Tyre companies demand suspension of rubber futures


Alleging that heavy speculation in rubber futures is playing havoc with the physical markets, the Automotive Tyre Manufacturers’ Association (Atma) on Wednesday sought suspension of futures trading in natural rubber (NR).

In a letter to the Forward Markets Commission (FMC) and the Rubber Board, Rajiv Budhraja, director general, Atma, said rubber futures went up by Rs 5 for the November contract on Monday, touching Rs 191 a kg from Rs 186 a kg earlier. The futures touched Rs 200 for the January contracts on Wednesday.

As a fallout of this, growers are holding back stocks, as they expect a rise in prices on account of aggravation of NR scarcity. The local spot price of RSS-4 grade rose to Rs 186 a kg on Wednesday.

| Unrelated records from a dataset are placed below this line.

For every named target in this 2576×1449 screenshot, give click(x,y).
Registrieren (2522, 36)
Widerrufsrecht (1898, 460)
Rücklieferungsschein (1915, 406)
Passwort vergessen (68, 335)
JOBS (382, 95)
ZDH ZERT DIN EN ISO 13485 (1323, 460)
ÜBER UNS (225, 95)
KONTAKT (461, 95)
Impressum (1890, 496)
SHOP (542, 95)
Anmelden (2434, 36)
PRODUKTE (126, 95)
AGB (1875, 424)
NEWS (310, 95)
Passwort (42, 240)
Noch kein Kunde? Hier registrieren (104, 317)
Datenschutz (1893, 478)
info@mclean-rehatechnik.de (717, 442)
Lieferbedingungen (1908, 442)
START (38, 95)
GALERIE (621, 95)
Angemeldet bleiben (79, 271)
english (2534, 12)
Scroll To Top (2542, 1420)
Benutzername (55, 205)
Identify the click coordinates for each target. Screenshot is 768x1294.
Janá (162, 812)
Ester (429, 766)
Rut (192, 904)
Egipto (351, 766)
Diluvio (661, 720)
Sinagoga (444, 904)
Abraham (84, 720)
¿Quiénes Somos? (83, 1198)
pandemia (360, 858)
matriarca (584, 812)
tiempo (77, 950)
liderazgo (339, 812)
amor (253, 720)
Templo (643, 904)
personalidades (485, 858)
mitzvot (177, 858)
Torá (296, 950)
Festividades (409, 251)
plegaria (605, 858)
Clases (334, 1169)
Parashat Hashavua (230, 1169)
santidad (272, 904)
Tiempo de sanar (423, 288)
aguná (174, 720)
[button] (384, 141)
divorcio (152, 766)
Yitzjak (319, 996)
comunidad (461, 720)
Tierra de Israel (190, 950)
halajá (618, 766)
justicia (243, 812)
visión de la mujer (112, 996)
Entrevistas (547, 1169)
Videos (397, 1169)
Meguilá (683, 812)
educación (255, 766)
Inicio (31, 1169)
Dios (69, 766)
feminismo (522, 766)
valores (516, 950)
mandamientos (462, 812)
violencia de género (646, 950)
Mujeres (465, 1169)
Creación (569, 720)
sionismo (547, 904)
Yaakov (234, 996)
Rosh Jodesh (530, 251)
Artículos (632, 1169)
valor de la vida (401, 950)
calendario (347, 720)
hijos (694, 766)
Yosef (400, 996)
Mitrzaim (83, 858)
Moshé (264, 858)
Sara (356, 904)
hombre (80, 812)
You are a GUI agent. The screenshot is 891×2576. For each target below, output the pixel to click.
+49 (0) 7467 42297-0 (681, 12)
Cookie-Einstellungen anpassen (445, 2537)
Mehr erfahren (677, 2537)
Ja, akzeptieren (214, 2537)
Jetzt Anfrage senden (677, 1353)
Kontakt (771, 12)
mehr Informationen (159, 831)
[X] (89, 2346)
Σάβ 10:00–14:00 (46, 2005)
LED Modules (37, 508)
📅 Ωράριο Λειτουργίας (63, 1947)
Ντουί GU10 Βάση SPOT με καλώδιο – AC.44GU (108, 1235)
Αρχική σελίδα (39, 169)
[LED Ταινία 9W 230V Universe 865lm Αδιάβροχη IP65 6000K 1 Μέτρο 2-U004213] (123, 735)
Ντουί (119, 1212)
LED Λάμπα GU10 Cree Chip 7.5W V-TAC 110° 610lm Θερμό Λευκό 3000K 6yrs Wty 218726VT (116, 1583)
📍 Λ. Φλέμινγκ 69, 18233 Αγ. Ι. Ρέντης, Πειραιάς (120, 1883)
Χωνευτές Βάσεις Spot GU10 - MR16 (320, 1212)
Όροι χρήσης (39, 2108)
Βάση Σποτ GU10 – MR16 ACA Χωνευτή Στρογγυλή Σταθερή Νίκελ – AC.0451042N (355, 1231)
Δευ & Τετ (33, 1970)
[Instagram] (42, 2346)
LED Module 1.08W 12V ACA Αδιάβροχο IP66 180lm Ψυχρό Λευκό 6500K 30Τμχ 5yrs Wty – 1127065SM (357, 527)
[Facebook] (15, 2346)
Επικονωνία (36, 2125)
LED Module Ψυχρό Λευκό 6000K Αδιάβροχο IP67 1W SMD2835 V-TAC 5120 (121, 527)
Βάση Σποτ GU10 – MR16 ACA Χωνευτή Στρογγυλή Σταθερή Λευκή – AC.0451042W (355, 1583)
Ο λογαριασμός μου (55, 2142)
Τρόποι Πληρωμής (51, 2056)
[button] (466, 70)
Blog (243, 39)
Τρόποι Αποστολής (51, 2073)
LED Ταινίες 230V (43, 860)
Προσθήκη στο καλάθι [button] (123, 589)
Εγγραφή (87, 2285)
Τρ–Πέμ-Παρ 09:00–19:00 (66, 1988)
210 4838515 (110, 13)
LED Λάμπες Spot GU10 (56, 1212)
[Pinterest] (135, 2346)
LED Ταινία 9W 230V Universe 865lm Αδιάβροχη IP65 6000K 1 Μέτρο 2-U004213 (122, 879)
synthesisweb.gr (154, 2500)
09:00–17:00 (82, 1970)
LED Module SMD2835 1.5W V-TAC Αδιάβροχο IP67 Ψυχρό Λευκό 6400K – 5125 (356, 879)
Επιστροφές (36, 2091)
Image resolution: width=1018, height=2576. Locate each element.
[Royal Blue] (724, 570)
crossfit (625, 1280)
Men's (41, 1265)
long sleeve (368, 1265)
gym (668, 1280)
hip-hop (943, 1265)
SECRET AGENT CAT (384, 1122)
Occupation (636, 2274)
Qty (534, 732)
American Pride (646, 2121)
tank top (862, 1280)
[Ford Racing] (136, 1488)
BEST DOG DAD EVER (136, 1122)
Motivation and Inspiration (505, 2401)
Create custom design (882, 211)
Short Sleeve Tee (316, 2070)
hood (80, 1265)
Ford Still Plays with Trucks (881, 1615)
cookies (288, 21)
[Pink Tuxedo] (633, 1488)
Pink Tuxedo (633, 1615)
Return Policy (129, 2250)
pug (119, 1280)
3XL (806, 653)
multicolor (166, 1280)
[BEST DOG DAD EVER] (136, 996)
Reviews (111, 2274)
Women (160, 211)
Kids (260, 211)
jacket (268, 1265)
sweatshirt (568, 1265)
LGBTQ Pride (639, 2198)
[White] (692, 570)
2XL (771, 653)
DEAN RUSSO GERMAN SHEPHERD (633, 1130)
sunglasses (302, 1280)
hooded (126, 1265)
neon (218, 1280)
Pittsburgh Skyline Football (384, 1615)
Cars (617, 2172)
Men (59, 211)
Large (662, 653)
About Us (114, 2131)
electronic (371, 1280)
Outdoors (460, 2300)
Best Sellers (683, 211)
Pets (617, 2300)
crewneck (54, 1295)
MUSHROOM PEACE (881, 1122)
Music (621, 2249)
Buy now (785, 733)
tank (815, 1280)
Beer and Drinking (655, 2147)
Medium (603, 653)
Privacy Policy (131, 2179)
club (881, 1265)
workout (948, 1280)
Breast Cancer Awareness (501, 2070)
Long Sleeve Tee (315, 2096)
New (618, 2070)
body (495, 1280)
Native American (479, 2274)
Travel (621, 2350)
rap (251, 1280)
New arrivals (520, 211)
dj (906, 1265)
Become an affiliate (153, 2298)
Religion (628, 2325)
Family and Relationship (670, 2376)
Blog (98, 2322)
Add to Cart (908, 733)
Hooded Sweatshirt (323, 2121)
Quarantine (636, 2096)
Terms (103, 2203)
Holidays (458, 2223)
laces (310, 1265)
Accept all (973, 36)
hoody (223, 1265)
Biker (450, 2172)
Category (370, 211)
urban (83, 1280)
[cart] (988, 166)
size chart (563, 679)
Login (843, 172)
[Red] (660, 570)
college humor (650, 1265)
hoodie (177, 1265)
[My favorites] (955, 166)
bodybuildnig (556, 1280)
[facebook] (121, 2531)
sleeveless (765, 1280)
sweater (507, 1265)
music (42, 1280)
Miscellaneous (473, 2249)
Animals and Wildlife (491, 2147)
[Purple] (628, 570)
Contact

“Traded volumes jumped to an average of 8,000 tonnes from 3,000-4,000 tonnes earlier, indicating heavy speculation. The open position is also successively declining, clearly showing that intra-day players are on the prowl. We fear a bubble is in the making and that action needs to be taken to keep the market under check. Otherwise, such speculation may affect genuine stakeholders in the NR value chain, that is, rubber growers, dealers as well as consumers, adversely”, he said.

Generally, local futures follow trends at the Tokyo Commodity Exchange (Tocom), considered to be the benchmark for rubber futures trading. On the contrary, while there has been a sharp rise in rubber futures, it fell four yen at Tocom on Monday, the day when local futures rose Rs 5. With the country’s stock at 275,000 tonnes, as stated by the Rubber Board, such speculation was not justifiable, said Atma.

If not a temporary ban, Atma has asked for lowering the price limit on futures trading to one per cent from four per cent. High volatility in the futures market had resulted in FMC reducing the price limit to two per cent, before suspending trading in May 2008. Trading resumed in December 2008 after NR prices normalised. But intra-day circuit limits were increased to four per cent to increase liquidity, as NR prices dropped to Rs 60 a kg. However, at current NR prices, the futures can be legitimately taken up or down by Rs 8 on the same day. This has a potential to cause huge distortions in the physical markets as well.

The Rubber Board has already recommended a reduction in the intra-day circuit limits in futures trading to ensure that market manipulation is minimised.